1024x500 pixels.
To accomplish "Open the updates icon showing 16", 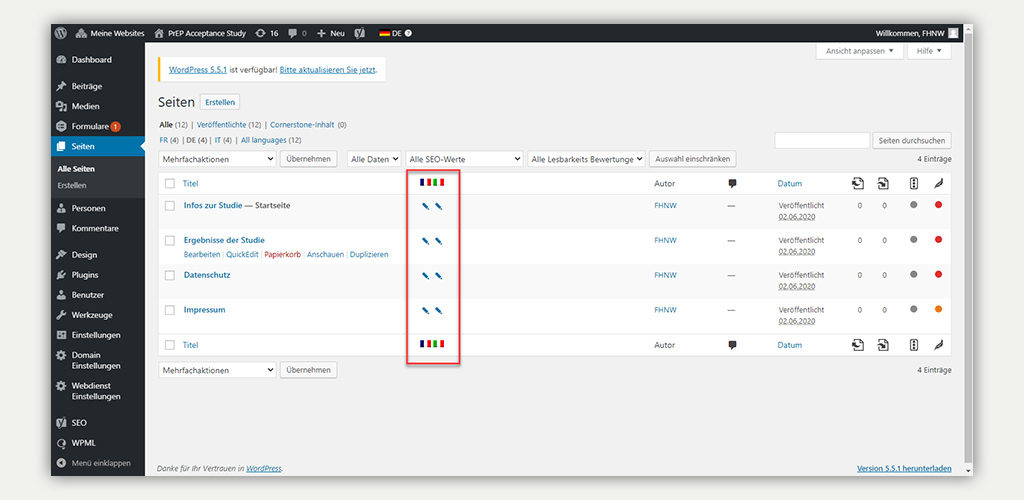I will tap(267, 33).
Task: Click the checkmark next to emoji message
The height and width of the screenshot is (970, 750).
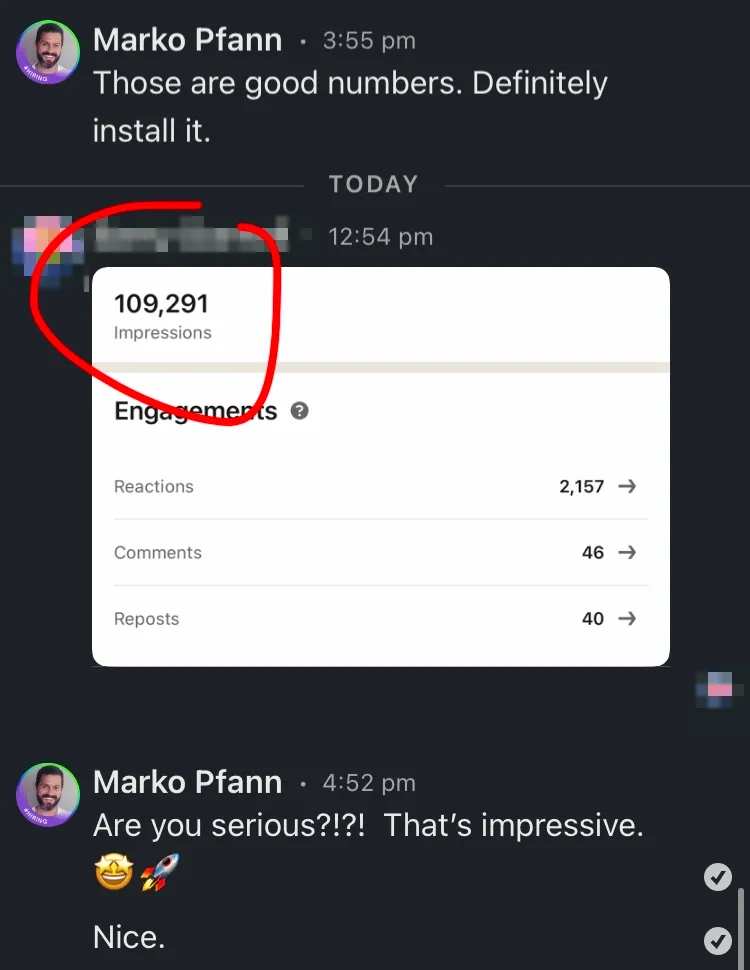Action: click(x=718, y=877)
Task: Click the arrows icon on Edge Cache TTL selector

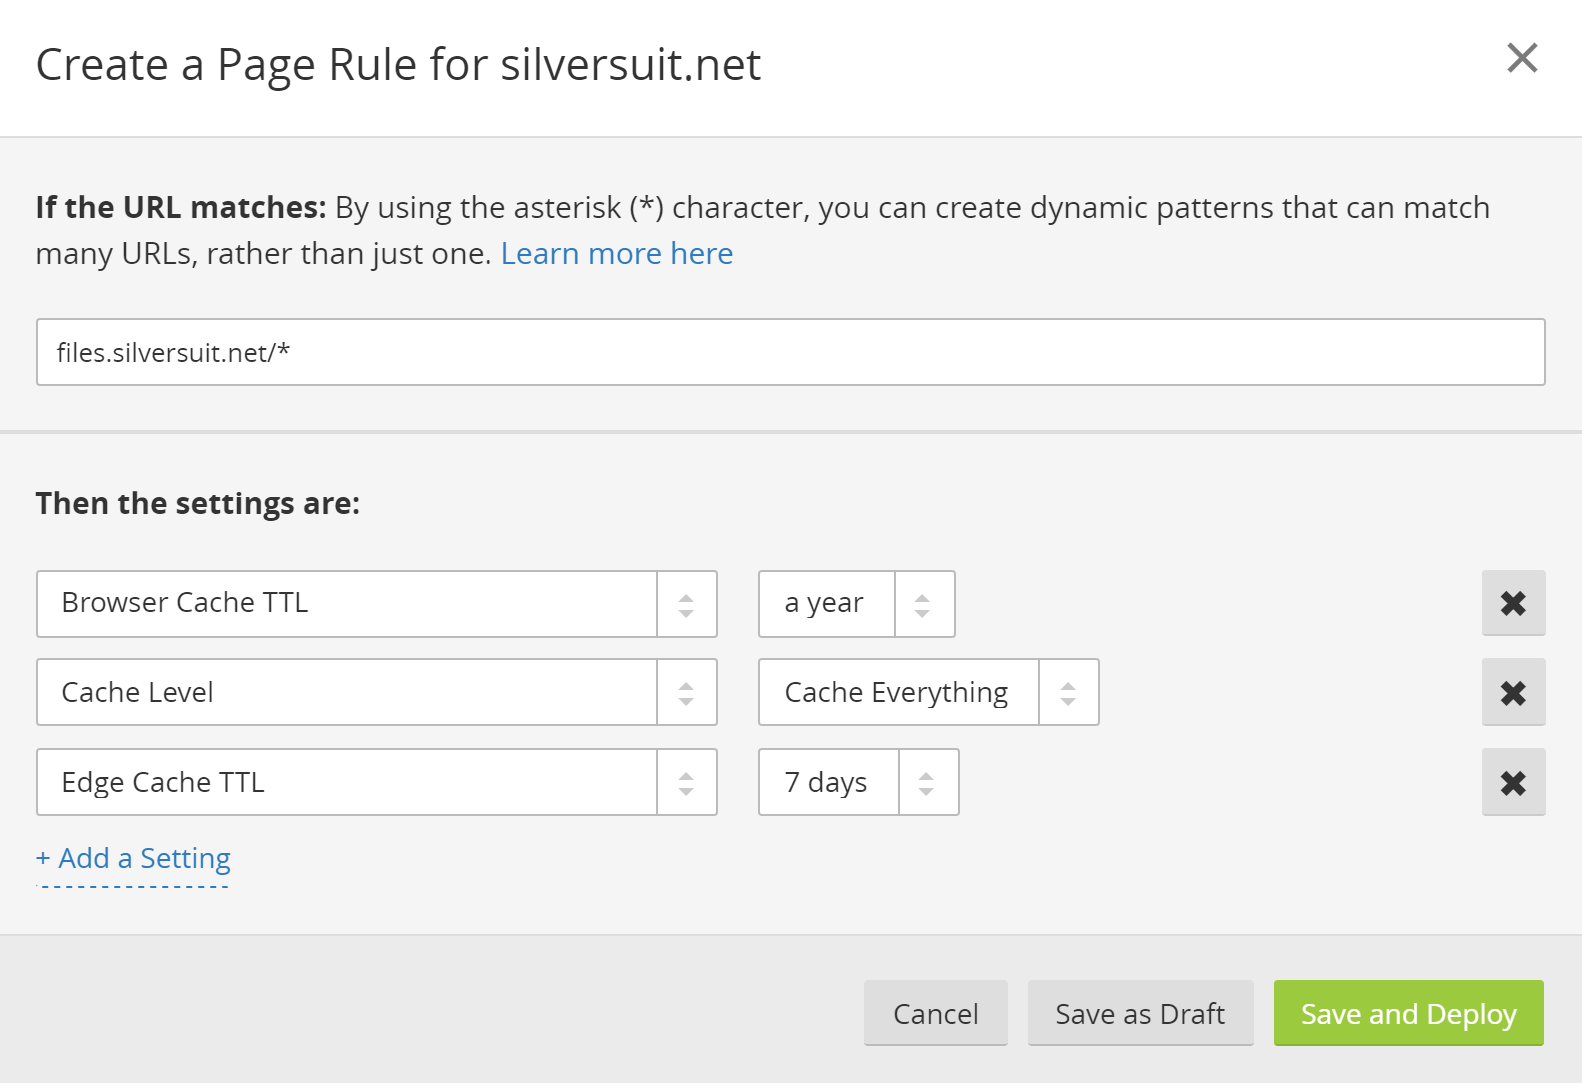Action: click(x=686, y=782)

→ **Work instructions**: Set down exactly the lines of the entries above from the one holding "Task: Click the checkmark" through the last one, including both, with the pictures left out.

→ **Response to this task**:
Task: Click the checkmark next to emoji message
The height and width of the screenshot is (970, 750).
Action: click(x=718, y=877)
Task: Click the arrows icon on Edge Cache TTL selector

Action: click(x=686, y=782)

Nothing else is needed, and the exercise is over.